Purtroppo il suo sentimento antislavo non viene molto gradito dal Partito Comunista albanese: giudicato nemico del popolo dal regime albanese filocomunista al servizio di Tito e di Belgrado, ritorna a Bari. Per due volte, nel 1944, i comunisti tentano di eliminarlo ma gli agguati non vanno a buon fine. Purtroppo in quegli anni, però, a Bari non riesce a trovare la giusta protezione: la città è diventata un importante centro antifascista e quindi un uomo di destra come Sopoti, benchè non avesse nulla a che fare con il fascismo, venne emarginato e posto in un centro profughi. È qui che viene ucciso da sicari comunisti, il 1 dicembre 1944, anche se viene messa poi in giro la voce che si sarebbe trattato di una morte accidentale per via di un’operazione alla gola. Le sue ossa disperse in una fossa comune del cimitero di Bari.

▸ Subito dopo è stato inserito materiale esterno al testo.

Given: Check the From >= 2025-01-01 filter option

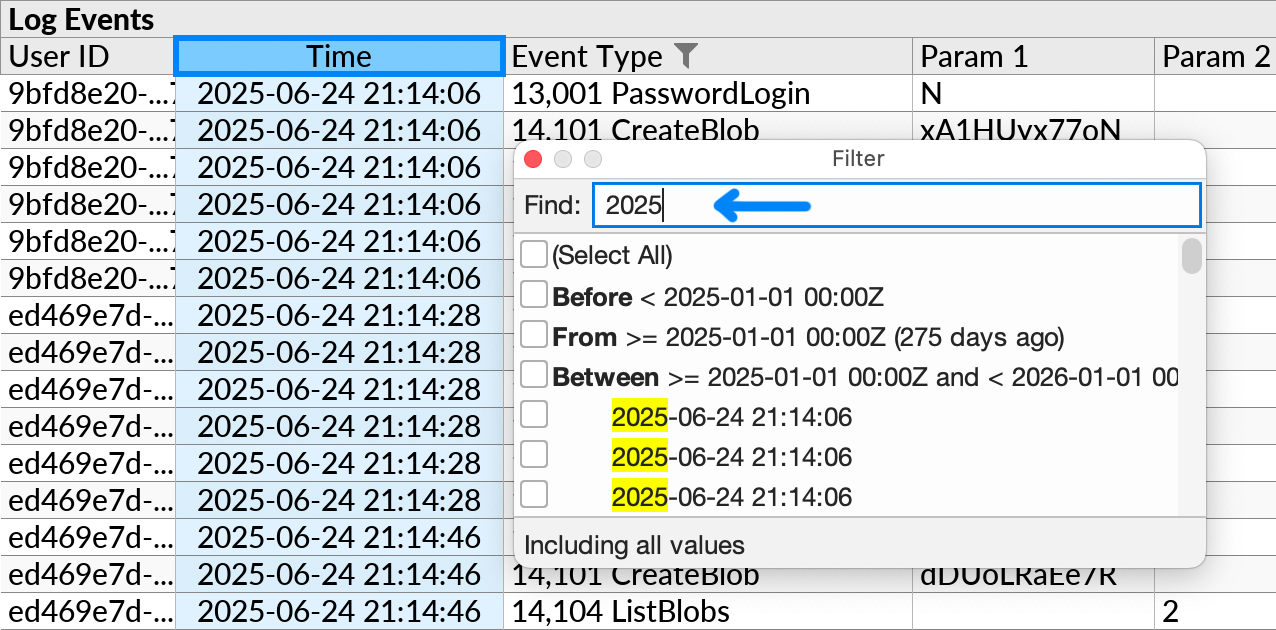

Sia a Destra che a Sinistra, ancora oggi, non piace il libero pensiero.
Come ognuna delle nostre storie, termino una ricetta, perchè il cibo,cultura di un popolo, possa fermare meglio il ricordo di tali racconti. Ed ecco il Tavë dheu, un piatto tipico di Tirana, da cuocere rigorosamente nel coccio, proprio alla “barese”. Si fanno soffriggere 150 gr di vitello a pezzi e 100 gr di fegato a pezzi con aglio e pomodorini per poi aggiungere un pò d’acqua e cuocere per 20 minuti. Quindi al termine aggiunto il “gjizë” una specialità albanese simile alla nostra ricotta.